OpenAI Lobbies for Expanded AI Role in Life Sciences and Drug Discovery

OpenAI Lobbies for Expanded AI Role in Life Sciences and Drug Discovery

Advances in AI’s ability to perform novel scientific work are helping researchers accelerate biomedical discovery, bridge siloed knowledge, and design treatments more efficiently, according to a new report from OpenAI’s policy, research, and sciences team.

Why this matters: The life sciences face a productivity crisis

The life sciences sector has saved hundreds of millions of lives over the past century. Yet progress has slowed dramatically—even as the most difficult diseases remain unsolved. Many view AI in drug discovery as a potential solution to this deepening productivity gap.

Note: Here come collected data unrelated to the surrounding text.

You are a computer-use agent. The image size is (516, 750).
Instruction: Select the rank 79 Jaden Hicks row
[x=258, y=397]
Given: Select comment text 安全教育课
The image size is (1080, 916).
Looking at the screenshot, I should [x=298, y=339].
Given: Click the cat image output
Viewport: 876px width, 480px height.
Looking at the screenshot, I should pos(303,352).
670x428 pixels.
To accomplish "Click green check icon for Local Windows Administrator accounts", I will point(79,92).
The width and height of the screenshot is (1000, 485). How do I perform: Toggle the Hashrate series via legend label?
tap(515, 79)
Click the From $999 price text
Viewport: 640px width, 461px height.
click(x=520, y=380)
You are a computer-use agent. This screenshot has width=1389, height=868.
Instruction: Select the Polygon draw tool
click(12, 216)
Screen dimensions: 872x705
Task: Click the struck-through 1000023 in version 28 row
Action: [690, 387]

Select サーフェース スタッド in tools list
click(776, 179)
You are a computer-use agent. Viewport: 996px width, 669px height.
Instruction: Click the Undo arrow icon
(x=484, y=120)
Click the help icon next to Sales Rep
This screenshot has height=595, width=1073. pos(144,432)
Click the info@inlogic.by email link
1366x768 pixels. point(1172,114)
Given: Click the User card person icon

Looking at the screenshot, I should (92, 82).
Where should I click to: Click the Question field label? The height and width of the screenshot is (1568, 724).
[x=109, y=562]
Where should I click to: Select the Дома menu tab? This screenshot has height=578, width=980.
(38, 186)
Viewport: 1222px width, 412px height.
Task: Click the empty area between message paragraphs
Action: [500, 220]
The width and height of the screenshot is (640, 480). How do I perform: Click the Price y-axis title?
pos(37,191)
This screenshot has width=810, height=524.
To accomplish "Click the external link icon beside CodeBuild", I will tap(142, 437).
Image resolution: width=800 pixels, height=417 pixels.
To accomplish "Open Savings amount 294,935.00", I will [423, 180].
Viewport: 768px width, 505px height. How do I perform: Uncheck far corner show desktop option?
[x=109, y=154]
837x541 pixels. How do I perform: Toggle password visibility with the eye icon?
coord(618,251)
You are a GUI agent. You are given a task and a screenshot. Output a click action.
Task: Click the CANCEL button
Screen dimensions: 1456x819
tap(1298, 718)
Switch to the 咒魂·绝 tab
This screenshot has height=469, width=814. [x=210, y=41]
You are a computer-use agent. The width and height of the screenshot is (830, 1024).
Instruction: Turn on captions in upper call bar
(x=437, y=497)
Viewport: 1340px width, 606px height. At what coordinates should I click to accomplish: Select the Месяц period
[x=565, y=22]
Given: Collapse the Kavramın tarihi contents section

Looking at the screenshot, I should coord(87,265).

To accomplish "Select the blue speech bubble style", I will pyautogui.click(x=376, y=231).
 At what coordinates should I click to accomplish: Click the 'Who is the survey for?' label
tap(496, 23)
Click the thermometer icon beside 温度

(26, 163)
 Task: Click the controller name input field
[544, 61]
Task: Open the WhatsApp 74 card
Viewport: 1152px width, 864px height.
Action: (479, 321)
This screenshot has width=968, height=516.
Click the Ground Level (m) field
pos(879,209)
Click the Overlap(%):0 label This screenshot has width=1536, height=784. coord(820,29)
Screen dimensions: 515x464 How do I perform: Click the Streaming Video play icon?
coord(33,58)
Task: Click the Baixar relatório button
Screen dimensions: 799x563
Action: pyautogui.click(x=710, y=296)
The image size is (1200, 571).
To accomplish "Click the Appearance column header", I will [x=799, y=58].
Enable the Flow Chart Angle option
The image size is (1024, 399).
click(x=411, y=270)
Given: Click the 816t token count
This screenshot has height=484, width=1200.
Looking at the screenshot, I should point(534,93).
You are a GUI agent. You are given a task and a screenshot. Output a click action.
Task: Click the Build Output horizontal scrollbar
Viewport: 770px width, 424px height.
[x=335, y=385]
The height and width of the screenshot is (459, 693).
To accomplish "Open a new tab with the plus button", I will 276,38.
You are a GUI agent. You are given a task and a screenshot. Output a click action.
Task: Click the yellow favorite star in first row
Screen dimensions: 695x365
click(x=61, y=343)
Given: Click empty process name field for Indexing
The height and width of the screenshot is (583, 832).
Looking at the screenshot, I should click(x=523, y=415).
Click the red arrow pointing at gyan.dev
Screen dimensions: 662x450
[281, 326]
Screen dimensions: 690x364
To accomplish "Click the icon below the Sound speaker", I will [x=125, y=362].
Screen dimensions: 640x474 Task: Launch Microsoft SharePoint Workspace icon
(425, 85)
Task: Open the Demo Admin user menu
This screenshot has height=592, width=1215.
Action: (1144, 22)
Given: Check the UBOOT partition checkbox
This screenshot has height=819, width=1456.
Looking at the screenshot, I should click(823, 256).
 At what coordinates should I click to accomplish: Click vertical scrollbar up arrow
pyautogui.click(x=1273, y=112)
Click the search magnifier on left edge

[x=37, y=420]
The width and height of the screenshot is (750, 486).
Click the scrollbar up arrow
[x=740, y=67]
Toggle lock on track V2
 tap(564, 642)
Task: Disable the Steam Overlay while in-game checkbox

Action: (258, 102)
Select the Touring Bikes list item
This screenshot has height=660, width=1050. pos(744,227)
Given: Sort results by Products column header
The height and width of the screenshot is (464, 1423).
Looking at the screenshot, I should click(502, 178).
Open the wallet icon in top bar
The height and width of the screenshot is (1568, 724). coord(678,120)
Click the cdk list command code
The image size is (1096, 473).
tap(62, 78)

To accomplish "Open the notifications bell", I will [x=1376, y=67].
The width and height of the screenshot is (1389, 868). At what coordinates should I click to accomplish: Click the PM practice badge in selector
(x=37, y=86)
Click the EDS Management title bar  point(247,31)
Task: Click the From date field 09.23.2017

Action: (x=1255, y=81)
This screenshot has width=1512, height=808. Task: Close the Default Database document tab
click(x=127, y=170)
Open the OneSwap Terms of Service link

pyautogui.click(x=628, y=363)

The big picture: Biomedical discovery moves at a snail’s pace

The pace of biomedical innovation has stalled for structural reasons:

  • In the U.S., bringing a new drug from early research to regulatory approval typically takes 12 to 15 years.
  • “Eroom’s Law”—Moore’s Law in reverse—holds that scientific progress slows as accumulated knowledge grows, because each new generation of researchers must spend more time absorbing prior work before advancing it.
  • AI, by contrast, has no such limitation on absorbing existing knowledge.

How AI is accelerating drug discovery and clinical timelines

According to OpenAI, artificial intelligence can speed up drug discovery, autonomously design new research tools, and automate laboratory workflows—compressing experiments from months into days.

  • One analysis estimated that AI tools could reduce clinical-phase timelines by more than 20%.
  • OpenAI argues that GPT-5 Pro is capable of identifying new therapeutic applications for already FDA-approved drugs—particularly for diseases that currently lack effective treatments.

Competitive pressure and big pharma’s growing interest in AI

Rising competition with China and policy shifts in the United States are intensifying pressure to accelerate drug development—making AI-powered solutions increasingly attractive to major pharmaceutical companies. This week, Amazon launched Bio Discovery, an AI agent designed to generate and evaluate potential drug molecules.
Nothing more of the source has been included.